> REQUIRED WORK
Reproduce the records below exactly, leaving out any pictures.

** RECORDS SHOWN follows **

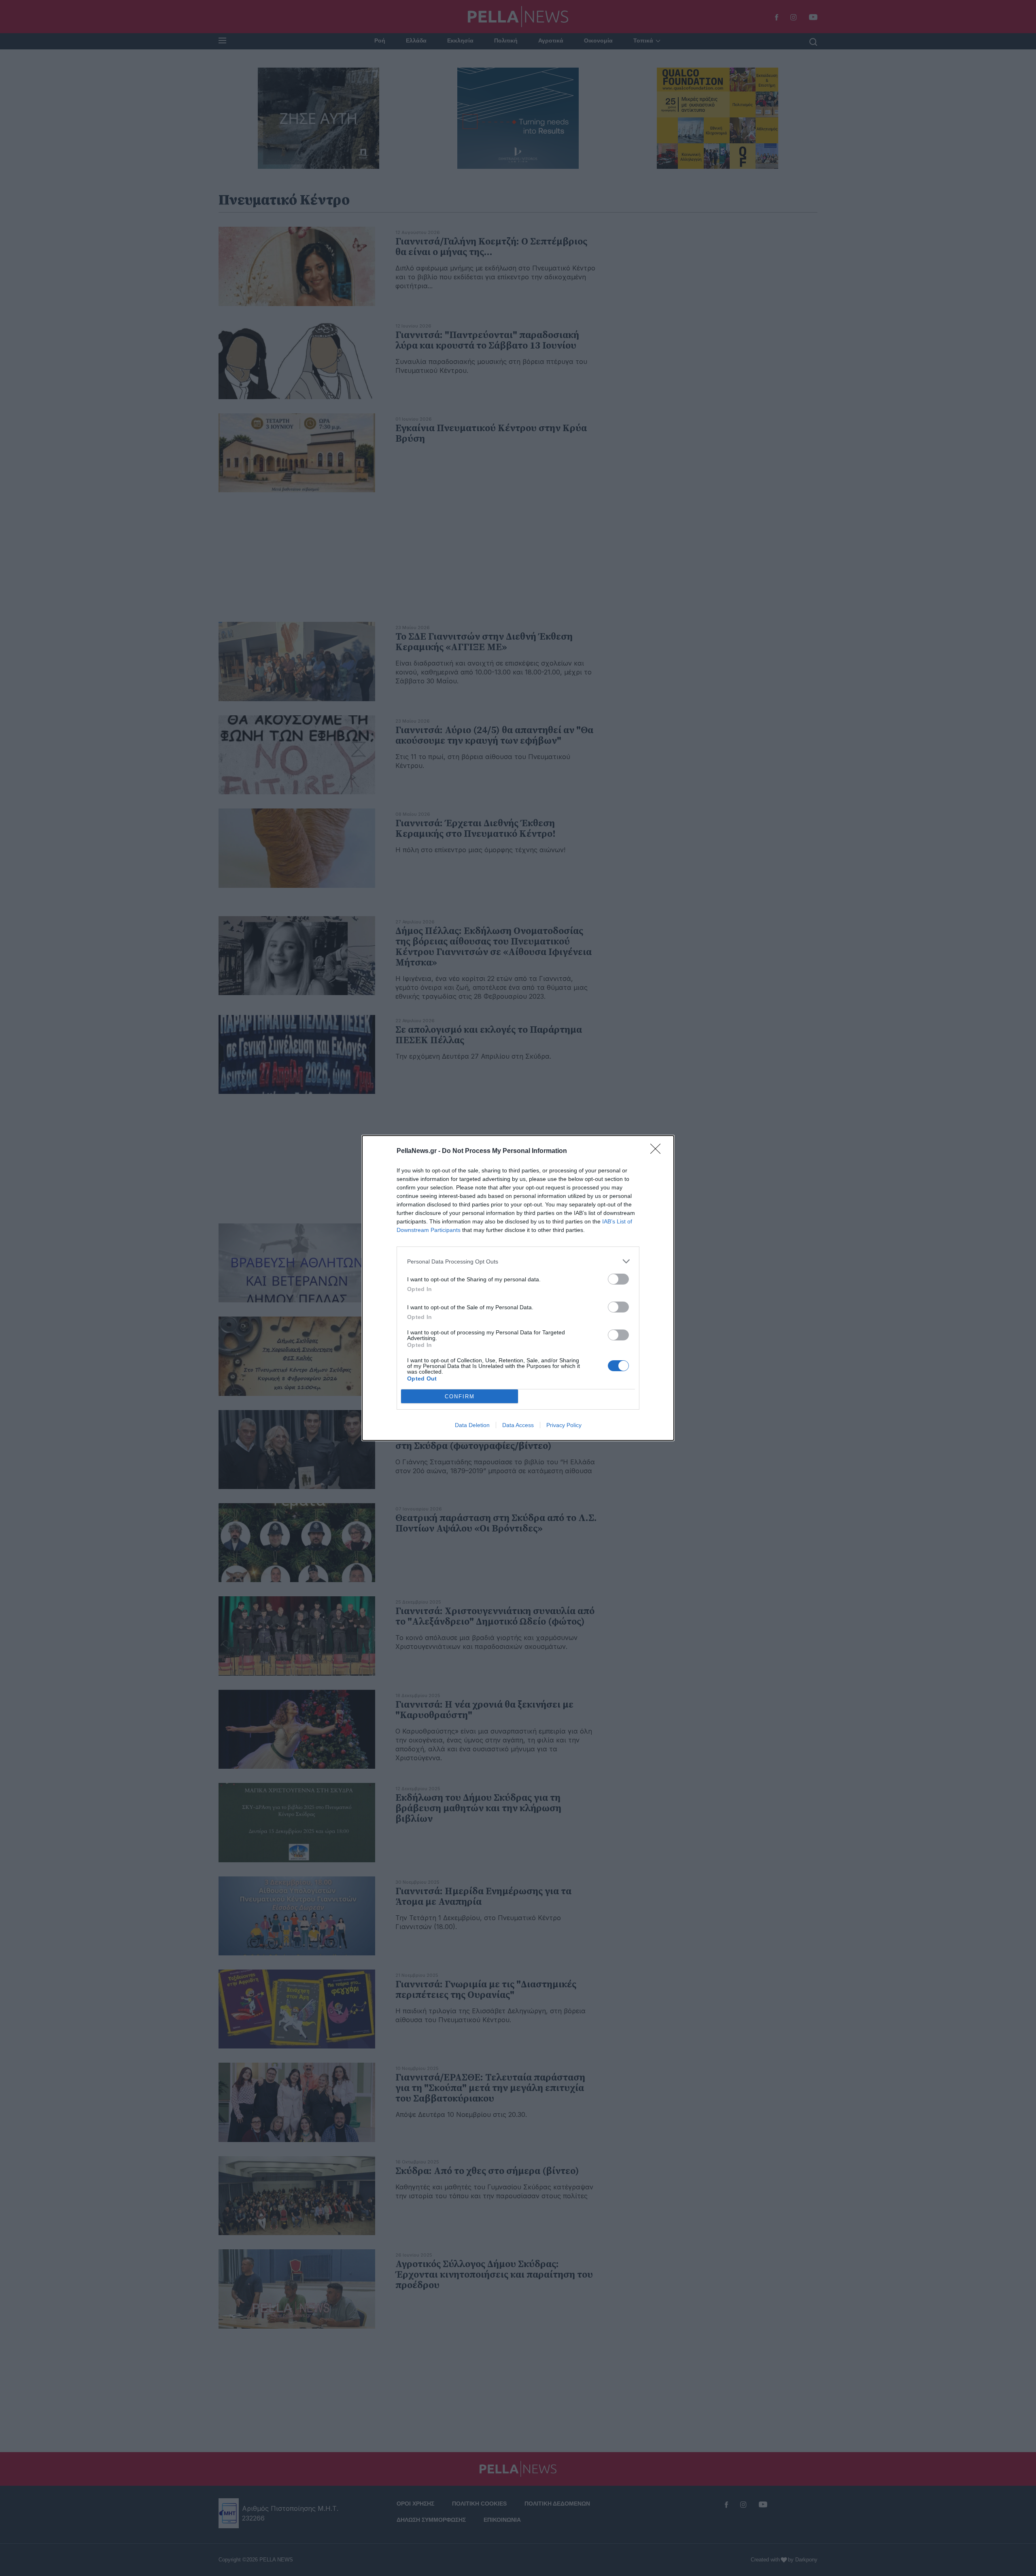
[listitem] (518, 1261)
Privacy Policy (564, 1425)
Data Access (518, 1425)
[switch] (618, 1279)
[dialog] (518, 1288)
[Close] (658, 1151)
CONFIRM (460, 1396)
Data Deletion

** End of RECORDS SHOWN **

> ANSWER TO THIS EXERCISE
[listitem] (518, 1261)
Privacy Policy (564, 1425)
Data Access (518, 1425)
[switch] (618, 1279)
[dialog] (518, 1288)
[Close] (658, 1151)
CONFIRM (460, 1396)
Data Deletion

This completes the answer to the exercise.